皆さんの職場では、社員の健康情報は一定のルールの下で扱われていますか? メンタルヘルスに限らず、社員の健康管理では、多くのデリケートな情報が飛び交います。それらを、いったいどのように管理・活用していったらよいのでしょうか?

 働き方改革の一環として、今年4月から改正労働安全衛生法が施行されました。法令では産業保健機能の強化と共に、「健康情報の取り扱い」がより厳格化されています。

 今回はその「健康情報の取り扱い」についてお話しします。

<健康情報についてよく見られる事例>

 職場にある健康情報は、会社が把握すべきものから、本来会社が知るべきでないプライベートな情報、そして人事労務的な情報まで、複雑に混在しています。そのため、扱いが煩雑になり保管方法や情報共有範囲を間違えやすいのです。

 例えば、次のようなケース。皆さんの職場にも当てはまるところがありませんか?

A)人事権をもつ管理監督者まで、一律に産業医面談の結果を回覧している
B)診断書や健診結果はプライバシー保護のため、医療スタッフしか扱えない。人事労務スタッフはノータッチ
C)健診結果は個人情報なので会社では収集・保管せず、健診機関が保管している
D)健診結果は、健診機関で健診を受ける際に社員の同意が得られた場合のみ保管している
E)産業医面談の結果を、社員の上司に見せている

 では、職場に散在する健康情報をどういった基準で扱うべきかを整理しながら見ていきましょう。

> 作業指示
職場の健康情報の扱いについての文章を、最後の文の後から書き進めてください。 このあとのデータは、上の文章とは関係がありません。

(保存済みの項目)
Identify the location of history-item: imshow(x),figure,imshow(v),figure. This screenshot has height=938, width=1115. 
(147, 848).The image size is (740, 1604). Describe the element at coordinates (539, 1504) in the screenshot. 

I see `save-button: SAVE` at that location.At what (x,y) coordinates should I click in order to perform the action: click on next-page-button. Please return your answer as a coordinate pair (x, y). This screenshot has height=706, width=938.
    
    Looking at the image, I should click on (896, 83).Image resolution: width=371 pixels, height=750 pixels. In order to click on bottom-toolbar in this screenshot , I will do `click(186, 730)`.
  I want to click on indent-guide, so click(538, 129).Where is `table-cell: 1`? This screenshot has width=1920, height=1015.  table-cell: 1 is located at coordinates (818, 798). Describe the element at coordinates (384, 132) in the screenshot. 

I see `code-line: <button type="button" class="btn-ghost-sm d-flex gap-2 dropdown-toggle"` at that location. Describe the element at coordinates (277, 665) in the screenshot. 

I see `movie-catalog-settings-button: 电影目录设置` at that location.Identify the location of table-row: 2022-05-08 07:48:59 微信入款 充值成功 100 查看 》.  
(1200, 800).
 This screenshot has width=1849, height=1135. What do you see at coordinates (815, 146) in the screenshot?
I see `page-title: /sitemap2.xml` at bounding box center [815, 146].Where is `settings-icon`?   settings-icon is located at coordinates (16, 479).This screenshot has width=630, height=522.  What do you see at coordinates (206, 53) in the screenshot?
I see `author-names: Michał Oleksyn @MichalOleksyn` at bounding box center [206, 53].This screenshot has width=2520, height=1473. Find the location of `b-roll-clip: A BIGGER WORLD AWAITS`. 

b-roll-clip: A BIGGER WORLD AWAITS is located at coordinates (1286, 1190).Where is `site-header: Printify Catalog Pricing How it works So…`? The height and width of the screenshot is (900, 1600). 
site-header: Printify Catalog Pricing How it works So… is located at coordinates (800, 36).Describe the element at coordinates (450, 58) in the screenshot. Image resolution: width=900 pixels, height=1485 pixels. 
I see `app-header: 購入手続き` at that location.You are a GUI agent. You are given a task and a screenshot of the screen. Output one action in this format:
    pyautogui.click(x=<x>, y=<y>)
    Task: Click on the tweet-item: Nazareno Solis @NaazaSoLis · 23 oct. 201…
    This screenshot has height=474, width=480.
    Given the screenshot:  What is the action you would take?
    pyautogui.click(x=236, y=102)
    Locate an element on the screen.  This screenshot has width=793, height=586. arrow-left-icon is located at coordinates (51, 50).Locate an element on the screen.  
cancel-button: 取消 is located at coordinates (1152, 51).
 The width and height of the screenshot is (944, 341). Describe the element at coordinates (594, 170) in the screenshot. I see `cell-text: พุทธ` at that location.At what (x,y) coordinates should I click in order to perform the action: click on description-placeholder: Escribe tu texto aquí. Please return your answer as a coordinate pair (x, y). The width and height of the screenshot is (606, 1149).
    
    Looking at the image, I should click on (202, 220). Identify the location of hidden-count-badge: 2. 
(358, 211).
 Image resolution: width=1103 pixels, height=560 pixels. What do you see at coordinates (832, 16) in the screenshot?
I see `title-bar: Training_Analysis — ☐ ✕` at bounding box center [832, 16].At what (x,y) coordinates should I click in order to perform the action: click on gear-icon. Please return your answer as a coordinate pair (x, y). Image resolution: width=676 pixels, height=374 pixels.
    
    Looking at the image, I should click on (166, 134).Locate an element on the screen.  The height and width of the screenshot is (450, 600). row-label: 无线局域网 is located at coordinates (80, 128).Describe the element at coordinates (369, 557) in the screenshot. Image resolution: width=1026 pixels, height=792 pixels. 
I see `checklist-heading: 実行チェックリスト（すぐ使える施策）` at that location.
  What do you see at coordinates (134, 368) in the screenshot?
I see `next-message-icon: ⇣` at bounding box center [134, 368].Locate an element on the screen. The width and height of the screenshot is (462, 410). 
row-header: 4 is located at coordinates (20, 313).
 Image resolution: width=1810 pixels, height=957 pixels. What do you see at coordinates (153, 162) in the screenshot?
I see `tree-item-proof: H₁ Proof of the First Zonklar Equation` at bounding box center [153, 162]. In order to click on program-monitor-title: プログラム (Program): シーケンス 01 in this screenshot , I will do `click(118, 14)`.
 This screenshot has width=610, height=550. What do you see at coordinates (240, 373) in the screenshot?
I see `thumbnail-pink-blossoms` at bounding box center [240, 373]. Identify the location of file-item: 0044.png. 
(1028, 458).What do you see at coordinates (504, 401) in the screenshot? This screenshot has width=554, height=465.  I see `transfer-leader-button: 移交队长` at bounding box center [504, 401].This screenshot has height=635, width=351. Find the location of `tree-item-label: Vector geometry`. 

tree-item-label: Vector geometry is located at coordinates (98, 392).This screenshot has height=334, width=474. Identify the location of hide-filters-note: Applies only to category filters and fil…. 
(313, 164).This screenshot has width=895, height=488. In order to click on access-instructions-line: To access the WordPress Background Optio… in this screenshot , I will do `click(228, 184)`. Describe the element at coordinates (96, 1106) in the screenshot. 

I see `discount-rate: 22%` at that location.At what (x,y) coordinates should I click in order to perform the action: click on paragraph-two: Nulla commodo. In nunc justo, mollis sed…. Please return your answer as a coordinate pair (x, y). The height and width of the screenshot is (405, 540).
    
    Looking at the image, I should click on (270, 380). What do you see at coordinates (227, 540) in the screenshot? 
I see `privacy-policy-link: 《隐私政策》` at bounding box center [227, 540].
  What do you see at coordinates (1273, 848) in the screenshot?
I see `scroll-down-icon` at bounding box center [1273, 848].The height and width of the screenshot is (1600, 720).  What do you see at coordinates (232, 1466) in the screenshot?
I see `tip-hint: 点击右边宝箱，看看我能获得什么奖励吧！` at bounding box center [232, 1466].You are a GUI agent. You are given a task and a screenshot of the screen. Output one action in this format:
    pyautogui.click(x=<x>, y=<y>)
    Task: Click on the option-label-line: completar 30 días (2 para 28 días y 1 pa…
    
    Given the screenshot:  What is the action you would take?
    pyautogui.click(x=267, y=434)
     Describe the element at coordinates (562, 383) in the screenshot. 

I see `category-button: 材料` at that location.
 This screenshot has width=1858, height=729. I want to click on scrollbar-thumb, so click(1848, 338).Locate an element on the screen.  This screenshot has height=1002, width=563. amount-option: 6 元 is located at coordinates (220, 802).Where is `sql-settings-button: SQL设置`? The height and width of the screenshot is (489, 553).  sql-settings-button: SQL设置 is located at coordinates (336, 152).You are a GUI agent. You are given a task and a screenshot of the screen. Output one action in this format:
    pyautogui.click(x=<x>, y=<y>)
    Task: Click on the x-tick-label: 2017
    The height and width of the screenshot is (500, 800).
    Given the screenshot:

> 課題の解答
<健康情報とは?>

 法令に基づく健康診断結果や任意で受けた人間ドックなどの健康診断結果のほか、職場で行われる様々な健康確保の活動を通じて収集された、労働者の心身の状態に関する情報すべてです。

健康情報の例 (1)産業保健スタッフが労働者の健康管理を通じて得た情報 (2)健康診断の結果 (3)長時間労働者や高ストレス者に対する面接指導の結果 (4)健康診断や面接指導の結果に基づく医師から聴取した意見や就業上の措置の内容 (5)保健指導の内容 (6)健康測定の結果 (7)労働者から提出された診断書 などが挙げられます。